White House wants industry input on how to build its GEAR Center
The Trump administration is looking for industry help to create a public-private partnership laboratory tasked with researching how to build a better government.
White House officials want input on how to design the Government Effectiveness Advanced Research (GEAR) Center, a non-governmental applied research lab that would pilot new methods for providing citizen services and other pressing government issues, according to a request for information filed Monday.
“Through applied research and live pilot testing, the GEAR Center would connect cutting-edge thinking with real-world challenges the federal government faces in serving Americans in the Digital Age,” the RFI said.
The White House, which introduced the center as part of its executive branch reorganization plan in June, hopes to leverage private, public and academic expertise to develop operational solutions for problems like providing better service delivery, reform for IT investment, broad procurement, and federal workforce development and reskilling.

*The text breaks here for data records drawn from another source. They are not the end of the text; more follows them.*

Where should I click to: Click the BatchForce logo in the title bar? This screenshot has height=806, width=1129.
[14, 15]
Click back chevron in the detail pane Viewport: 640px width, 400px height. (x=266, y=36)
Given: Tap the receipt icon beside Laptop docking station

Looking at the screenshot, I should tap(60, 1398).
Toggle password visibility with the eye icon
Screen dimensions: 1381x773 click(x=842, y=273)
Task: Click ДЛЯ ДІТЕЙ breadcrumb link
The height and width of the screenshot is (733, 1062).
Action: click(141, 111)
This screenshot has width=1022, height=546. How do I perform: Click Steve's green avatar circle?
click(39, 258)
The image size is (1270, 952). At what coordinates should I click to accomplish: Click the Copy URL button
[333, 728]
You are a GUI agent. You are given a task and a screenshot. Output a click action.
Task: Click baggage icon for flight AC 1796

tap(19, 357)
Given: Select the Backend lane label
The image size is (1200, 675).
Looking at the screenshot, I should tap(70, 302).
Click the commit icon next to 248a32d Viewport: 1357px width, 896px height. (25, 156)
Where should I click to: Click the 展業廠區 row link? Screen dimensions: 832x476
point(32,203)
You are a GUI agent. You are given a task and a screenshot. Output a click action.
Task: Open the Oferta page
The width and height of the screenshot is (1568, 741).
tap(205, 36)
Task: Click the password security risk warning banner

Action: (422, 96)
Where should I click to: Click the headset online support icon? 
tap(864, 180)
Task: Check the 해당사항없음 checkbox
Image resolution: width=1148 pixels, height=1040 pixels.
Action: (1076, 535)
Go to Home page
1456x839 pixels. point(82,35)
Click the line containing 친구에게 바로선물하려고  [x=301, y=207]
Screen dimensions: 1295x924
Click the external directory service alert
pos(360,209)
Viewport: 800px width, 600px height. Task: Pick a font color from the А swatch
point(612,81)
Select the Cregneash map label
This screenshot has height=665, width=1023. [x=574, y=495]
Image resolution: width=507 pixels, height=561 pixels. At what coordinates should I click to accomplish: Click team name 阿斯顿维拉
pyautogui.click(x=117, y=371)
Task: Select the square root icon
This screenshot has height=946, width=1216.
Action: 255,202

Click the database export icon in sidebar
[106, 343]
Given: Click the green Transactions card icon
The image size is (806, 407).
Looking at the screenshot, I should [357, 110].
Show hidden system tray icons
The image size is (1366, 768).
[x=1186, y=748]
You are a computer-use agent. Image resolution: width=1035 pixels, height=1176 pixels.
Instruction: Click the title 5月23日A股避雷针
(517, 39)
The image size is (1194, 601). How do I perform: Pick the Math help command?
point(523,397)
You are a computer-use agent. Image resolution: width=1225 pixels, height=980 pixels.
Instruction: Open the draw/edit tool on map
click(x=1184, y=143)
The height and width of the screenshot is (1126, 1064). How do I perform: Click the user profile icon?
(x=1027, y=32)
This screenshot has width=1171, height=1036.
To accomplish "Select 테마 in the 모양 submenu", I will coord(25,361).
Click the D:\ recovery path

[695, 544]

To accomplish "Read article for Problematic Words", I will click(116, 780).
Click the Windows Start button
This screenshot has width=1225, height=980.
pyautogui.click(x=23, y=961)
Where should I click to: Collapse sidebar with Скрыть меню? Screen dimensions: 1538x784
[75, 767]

The center would deploy data science, organizational behavior and human-centered design research to address those challenges on a federal level, while possibly applying the methods to state and local government challenges as well.
The RFI details the White House’s plan to stand up the GEAR Center with initial seed funding, allowing it to operate as an independent office without long-term appropriations and market its more innovative governance solutions.
“The GEAR Center would be a public-private partnership bringing together experts in disciplines ranging from economics, to computer science, to design thinking, in order to take a creative, data-driven, and interdisciplinary approach to imagining and realizing new possibilities in how citizens and government interact,” the RFI said.
The solicitation continues: “It would provide the federal government with the opportunity to catch up with where private-sector services and capabilities are today and lay the groundwork for where Government operations and services need to be in five, 10 or 20 years.”
The RFI calls for industry and stakeholder input on what organizational structure best fits the GEAR Center, as well as what innovation area to prioritize.
The White House said in the request that the center would likely first take on the Trump administration’s efforts to reskill federal workers, especially for IT and cybersecurity skills positions, which play a prominent role in its executive branch reorganization plan.
White House officials plan on holding a late summer conference how to operationalize the center, its areas of focus in addition to reskilling efforts and how it can be funded.
Interested stakeholders have until Sept. 14 to respond.